------ Data to examine

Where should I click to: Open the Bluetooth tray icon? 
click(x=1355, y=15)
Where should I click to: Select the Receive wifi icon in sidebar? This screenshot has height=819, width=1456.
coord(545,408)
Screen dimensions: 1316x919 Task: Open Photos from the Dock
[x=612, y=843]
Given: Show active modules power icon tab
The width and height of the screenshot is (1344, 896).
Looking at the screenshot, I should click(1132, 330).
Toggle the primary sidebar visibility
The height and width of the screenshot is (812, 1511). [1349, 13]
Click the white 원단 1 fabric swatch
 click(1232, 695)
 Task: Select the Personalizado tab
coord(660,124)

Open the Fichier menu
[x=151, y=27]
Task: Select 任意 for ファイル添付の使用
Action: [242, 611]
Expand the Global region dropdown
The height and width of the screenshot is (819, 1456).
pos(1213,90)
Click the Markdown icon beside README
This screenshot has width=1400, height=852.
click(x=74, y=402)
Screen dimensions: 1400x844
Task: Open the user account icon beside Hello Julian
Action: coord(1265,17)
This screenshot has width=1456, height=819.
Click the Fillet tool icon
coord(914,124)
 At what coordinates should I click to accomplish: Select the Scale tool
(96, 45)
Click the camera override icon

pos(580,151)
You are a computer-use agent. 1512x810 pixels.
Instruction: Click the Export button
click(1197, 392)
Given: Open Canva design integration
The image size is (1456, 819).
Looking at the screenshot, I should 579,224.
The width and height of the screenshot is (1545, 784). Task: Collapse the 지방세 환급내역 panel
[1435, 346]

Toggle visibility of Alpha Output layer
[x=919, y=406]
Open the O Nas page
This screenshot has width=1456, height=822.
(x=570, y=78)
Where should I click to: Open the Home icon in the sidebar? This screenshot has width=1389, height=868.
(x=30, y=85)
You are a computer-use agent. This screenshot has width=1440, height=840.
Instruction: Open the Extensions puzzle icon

------------

Task requirements: Repeat, word for word, every line from the line that contains "Where should I click to: Open the Home" to the end of the entries; include both of those lines and no others.

Worked solution:
Where should I click to: Open the Home icon in the sidebar? This screenshot has width=1389, height=868.
(x=30, y=85)
You are a computer-use agent. This screenshot has width=1440, height=840.
Instruction: Open the Extensions puzzle icon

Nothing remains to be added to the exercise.